_Input rows_:
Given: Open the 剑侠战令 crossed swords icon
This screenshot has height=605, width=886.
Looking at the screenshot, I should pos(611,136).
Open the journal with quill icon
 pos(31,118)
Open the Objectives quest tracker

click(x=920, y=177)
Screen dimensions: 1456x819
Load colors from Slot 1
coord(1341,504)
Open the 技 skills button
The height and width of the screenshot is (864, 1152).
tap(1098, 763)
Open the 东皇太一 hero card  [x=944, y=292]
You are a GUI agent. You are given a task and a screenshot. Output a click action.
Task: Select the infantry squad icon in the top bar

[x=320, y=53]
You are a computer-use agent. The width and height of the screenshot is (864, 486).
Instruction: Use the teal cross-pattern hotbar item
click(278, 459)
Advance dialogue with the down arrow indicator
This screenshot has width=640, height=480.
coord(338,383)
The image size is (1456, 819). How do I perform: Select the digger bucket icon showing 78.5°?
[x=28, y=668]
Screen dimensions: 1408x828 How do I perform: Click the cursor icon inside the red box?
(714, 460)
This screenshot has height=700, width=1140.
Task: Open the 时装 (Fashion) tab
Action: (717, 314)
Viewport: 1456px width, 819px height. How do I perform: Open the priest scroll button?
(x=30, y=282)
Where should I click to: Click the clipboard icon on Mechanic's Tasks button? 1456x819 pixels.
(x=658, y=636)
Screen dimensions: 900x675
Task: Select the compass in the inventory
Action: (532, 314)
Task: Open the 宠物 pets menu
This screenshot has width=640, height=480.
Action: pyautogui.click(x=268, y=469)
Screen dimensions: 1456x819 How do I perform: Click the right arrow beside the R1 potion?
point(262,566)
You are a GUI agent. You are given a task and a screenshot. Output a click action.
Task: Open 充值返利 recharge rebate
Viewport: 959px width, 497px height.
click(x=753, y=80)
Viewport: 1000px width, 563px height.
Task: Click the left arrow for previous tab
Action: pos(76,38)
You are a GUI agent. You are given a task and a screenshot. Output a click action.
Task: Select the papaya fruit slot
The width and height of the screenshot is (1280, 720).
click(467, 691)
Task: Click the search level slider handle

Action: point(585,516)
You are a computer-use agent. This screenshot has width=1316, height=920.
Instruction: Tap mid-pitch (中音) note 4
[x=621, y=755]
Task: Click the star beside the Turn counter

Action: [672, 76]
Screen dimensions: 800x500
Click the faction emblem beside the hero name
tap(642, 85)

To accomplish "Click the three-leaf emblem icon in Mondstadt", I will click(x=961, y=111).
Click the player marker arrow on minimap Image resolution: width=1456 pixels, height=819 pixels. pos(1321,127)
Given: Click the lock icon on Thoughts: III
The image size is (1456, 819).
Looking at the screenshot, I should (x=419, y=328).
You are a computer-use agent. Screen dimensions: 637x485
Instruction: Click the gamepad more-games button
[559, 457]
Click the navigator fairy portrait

_Exercise description_:
Reproduce the stretch of the records from their first line through the line containing "Action: pos(76,38)", with every line unchanged.

_The completed task_:
Given: Open the 剑侠战令 crossed swords icon
This screenshot has height=605, width=886.
Looking at the screenshot, I should pos(611,136).
Open the journal with quill icon
 pos(31,118)
Open the Objectives quest tracker

click(x=920, y=177)
Screen dimensions: 1456x819
Load colors from Slot 1
coord(1341,504)
Open the 技 skills button
The height and width of the screenshot is (864, 1152).
tap(1098, 763)
Open the 东皇太一 hero card  [x=944, y=292]
You are a GUI agent. You are given a task and a screenshot. Output a click action.
Task: Select the infantry squad icon in the top bar

[x=320, y=53]
You are a computer-use agent. The width and height of the screenshot is (864, 486).
Instruction: Use the teal cross-pattern hotbar item
click(278, 459)
Advance dialogue with the down arrow indicator
This screenshot has width=640, height=480.
coord(338,383)
The image size is (1456, 819). How do I perform: Select the digger bucket icon showing 78.5°?
[x=28, y=668]
Screen dimensions: 1408x828 How do I perform: Click the cursor icon inside the red box?
(714, 460)
This screenshot has height=700, width=1140.
Task: Open the 时装 (Fashion) tab
Action: (717, 314)
Viewport: 1456px width, 819px height. How do I perform: Open the priest scroll button?
(x=30, y=282)
Where should I click to: Click the clipboard icon on Mechanic's Tasks button? 1456x819 pixels.
(x=658, y=636)
Screen dimensions: 900x675
Task: Select the compass in the inventory
Action: (532, 314)
Task: Open the 宠物 pets menu
This screenshot has width=640, height=480.
Action: pyautogui.click(x=268, y=469)
Screen dimensions: 1456x819 How do I perform: Click the right arrow beside the R1 potion?
point(262,566)
You are a GUI agent. You are given a task and a screenshot. Output a click action.
Task: Open 充值返利 recharge rebate
Viewport: 959px width, 497px height.
click(x=753, y=80)
Viewport: 1000px width, 563px height.
Task: Click the left arrow for previous tab
Action: pos(76,38)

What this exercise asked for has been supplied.